* [What is required] Rewrite the following entries as a numbered list, leaving out any blank lines.

* [Records provided]
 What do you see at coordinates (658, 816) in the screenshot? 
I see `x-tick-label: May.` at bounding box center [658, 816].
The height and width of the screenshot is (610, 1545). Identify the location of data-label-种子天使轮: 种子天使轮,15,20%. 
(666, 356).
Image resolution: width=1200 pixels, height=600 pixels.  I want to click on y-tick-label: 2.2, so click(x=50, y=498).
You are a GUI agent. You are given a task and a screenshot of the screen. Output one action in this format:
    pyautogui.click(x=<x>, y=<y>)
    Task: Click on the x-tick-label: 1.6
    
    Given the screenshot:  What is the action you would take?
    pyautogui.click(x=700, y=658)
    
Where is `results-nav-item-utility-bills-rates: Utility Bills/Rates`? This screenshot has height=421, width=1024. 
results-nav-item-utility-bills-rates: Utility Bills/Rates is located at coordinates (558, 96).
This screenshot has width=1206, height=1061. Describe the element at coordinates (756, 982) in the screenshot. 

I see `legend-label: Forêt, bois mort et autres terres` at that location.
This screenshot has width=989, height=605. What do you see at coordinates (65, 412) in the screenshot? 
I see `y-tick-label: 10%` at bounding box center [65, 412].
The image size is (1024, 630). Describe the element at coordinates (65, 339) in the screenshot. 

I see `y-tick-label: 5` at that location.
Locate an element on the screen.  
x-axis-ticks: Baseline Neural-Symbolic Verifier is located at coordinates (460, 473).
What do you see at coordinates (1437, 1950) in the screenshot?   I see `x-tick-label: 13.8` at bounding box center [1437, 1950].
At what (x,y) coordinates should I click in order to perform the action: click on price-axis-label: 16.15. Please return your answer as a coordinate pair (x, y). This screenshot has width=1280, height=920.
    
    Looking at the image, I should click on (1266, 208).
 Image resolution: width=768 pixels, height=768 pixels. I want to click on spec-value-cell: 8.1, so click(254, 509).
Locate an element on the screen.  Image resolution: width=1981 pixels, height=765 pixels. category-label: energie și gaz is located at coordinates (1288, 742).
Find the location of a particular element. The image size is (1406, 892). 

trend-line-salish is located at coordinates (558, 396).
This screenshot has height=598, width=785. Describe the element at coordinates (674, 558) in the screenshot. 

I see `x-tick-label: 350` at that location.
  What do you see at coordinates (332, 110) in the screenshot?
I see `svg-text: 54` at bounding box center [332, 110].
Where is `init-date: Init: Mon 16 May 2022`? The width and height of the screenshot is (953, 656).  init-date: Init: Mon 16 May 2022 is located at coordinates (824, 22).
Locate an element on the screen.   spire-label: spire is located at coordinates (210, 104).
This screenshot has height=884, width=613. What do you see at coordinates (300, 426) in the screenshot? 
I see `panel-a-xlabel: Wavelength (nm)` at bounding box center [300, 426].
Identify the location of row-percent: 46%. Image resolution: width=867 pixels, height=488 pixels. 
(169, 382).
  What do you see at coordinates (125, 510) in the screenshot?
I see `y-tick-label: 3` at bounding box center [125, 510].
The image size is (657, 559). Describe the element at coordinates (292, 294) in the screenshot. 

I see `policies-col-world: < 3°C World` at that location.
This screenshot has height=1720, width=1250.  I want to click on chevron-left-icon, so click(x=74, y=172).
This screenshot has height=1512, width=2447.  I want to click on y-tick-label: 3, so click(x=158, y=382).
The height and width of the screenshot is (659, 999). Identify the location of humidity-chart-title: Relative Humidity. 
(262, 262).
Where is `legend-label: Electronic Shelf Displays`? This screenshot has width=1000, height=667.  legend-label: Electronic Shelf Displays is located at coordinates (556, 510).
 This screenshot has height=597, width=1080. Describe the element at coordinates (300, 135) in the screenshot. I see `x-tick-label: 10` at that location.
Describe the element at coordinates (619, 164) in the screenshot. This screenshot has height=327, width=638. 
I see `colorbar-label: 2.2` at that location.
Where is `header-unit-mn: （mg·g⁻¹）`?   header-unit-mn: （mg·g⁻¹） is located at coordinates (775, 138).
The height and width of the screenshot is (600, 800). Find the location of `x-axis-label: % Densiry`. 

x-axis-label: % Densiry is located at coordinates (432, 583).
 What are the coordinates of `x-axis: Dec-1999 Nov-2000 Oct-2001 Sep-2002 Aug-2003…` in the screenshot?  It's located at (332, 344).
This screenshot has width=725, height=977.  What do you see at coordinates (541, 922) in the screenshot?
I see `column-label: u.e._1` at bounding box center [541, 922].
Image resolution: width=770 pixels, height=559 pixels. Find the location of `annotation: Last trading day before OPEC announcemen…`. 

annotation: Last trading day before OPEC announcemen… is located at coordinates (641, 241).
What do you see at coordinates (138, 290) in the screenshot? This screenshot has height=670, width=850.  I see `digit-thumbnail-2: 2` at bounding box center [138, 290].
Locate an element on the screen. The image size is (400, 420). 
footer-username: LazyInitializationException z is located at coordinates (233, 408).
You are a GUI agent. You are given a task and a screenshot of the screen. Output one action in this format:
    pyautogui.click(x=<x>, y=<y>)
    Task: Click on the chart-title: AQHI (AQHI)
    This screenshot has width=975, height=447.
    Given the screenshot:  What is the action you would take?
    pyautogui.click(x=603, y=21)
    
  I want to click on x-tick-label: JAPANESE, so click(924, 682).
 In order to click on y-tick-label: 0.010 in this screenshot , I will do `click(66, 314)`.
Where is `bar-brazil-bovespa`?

* [Task solution]
1.  What do you see at coordinates (658, 816) in the screenshot? 
2. I see `x-tick-label: May.` at bounding box center [658, 816].
3. The height and width of the screenshot is (610, 1545). Identify the location of data-label-种子天使轮: 种子天使轮,15,20%. 
4. (666, 356).
5. Image resolution: width=1200 pixels, height=600 pixels.  I want to click on y-tick-label: 2.2, so click(x=50, y=498).
6. You are a GUI agent. You are given a task and a screenshot of the screen. Output one action in this format:
7.     pyautogui.click(x=<x>, y=<y>)
8.     Task: Click on the x-tick-label: 1.6
9.     Given the screenshot:  What is the action you would take?
10.     pyautogui.click(x=700, y=658)
11. Where is `results-nav-item-utility-bills-rates: Utility Bills/Rates`? This screenshot has height=421, width=1024. 
12. results-nav-item-utility-bills-rates: Utility Bills/Rates is located at coordinates (558, 96).
13. This screenshot has width=1206, height=1061. Describe the element at coordinates (756, 982) in the screenshot. 
14. I see `legend-label: Forêt, bois mort et autres terres` at that location.
15. This screenshot has width=989, height=605. What do you see at coordinates (65, 412) in the screenshot? 
16. I see `y-tick-label: 10%` at bounding box center [65, 412].
17. The image size is (1024, 630). Describe the element at coordinates (65, 339) in the screenshot. 
18. I see `y-tick-label: 5` at that location.
19. Locate an element on the screen.  
20. x-axis-ticks: Baseline Neural-Symbolic Verifier is located at coordinates (460, 473).
21. What do you see at coordinates (1437, 1950) in the screenshot?   I see `x-tick-label: 13.8` at bounding box center [1437, 1950].
22. At what (x,y) coordinates should I click in order to perform the action: click on price-axis-label: 16.15. Please return your answer as a coordinate pair (x, y). This screenshot has width=1280, height=920.
23.     Looking at the image, I should click on (1266, 208).
24.  Image resolution: width=768 pixels, height=768 pixels. I want to click on spec-value-cell: 8.1, so click(254, 509).
25. Locate an element on the screen.  Image resolution: width=1981 pixels, height=765 pixels. category-label: energie și gaz is located at coordinates (1288, 742).
26. Find the location of a particular element. The image size is (1406, 892). 
27. trend-line-salish is located at coordinates (558, 396).
28. This screenshot has height=598, width=785. Describe the element at coordinates (674, 558) in the screenshot. 
29. I see `x-tick-label: 350` at that location.
30.   What do you see at coordinates (332, 110) in the screenshot?
31. I see `svg-text: 54` at bounding box center [332, 110].
32. Where is `init-date: Init: Mon 16 May 2022`? The width and height of the screenshot is (953, 656).  init-date: Init: Mon 16 May 2022 is located at coordinates (824, 22).
33. Locate an element on the screen.   spire-label: spire is located at coordinates (210, 104).
34. This screenshot has height=884, width=613. What do you see at coordinates (300, 426) in the screenshot? 
35. I see `panel-a-xlabel: Wavelength (nm)` at bounding box center [300, 426].
36. Identify the location of row-percent: 46%. Image resolution: width=867 pixels, height=488 pixels. 
37. (169, 382).
38.   What do you see at coordinates (125, 510) in the screenshot?
39. I see `y-tick-label: 3` at bounding box center [125, 510].
40. The image size is (657, 559). Describe the element at coordinates (292, 294) in the screenshot. 
41. I see `policies-col-world: < 3°C World` at that location.
42. This screenshot has height=1720, width=1250.  I want to click on chevron-left-icon, so click(x=74, y=172).
43. This screenshot has height=1512, width=2447.  I want to click on y-tick-label: 3, so click(x=158, y=382).
44. The height and width of the screenshot is (659, 999). Identify the location of humidity-chart-title: Relative Humidity. 
45. (262, 262).
46. Where is `legend-label: Electronic Shelf Displays`? This screenshot has width=1000, height=667.  legend-label: Electronic Shelf Displays is located at coordinates (556, 510).
47.  This screenshot has height=597, width=1080. Describe the element at coordinates (300, 135) in the screenshot. I see `x-tick-label: 10` at that location.
48. Describe the element at coordinates (619, 164) in the screenshot. This screenshot has height=327, width=638. 
49. I see `colorbar-label: 2.2` at that location.
50. Where is `header-unit-mn: （mg·g⁻¹）`?   header-unit-mn: （mg·g⁻¹） is located at coordinates (775, 138).
51. The height and width of the screenshot is (600, 800). Find the location of `x-axis-label: % Densiry`. 
52. x-axis-label: % Densiry is located at coordinates (432, 583).
53.  What are the coordinates of `x-axis: Dec-1999 Nov-2000 Oct-2001 Sep-2002 Aug-2003…` in the screenshot?  It's located at (332, 344).
54. This screenshot has width=725, height=977.  What do you see at coordinates (541, 922) in the screenshot?
55. I see `column-label: u.e._1` at bounding box center [541, 922].
56. Image resolution: width=770 pixels, height=559 pixels. Find the location of `annotation: Last trading day before OPEC announcemen…`. 
57. annotation: Last trading day before OPEC announcemen… is located at coordinates (641, 241).
58. What do you see at coordinates (138, 290) in the screenshot? This screenshot has height=670, width=850.  I see `digit-thumbnail-2: 2` at bounding box center [138, 290].
59. Locate an element on the screen. The image size is (400, 420). 
60. footer-username: LazyInitializationException z is located at coordinates (233, 408).
61. You are a GUI agent. You are given a task and a screenshot of the screen. Output one action in this format:
62.     pyautogui.click(x=<x>, y=<y>)
63.     Task: Click on the chart-title: AQHI (AQHI)
64.     This screenshot has width=975, height=447.
65.     Given the screenshot:  What is the action you would take?
66.     pyautogui.click(x=603, y=21)
67.   I want to click on x-tick-label: JAPANESE, so click(924, 682).
68.  In order to click on y-tick-label: 0.010 in this screenshot , I will do `click(66, 314)`.
69. Where is `bar-brazil-bovespa`?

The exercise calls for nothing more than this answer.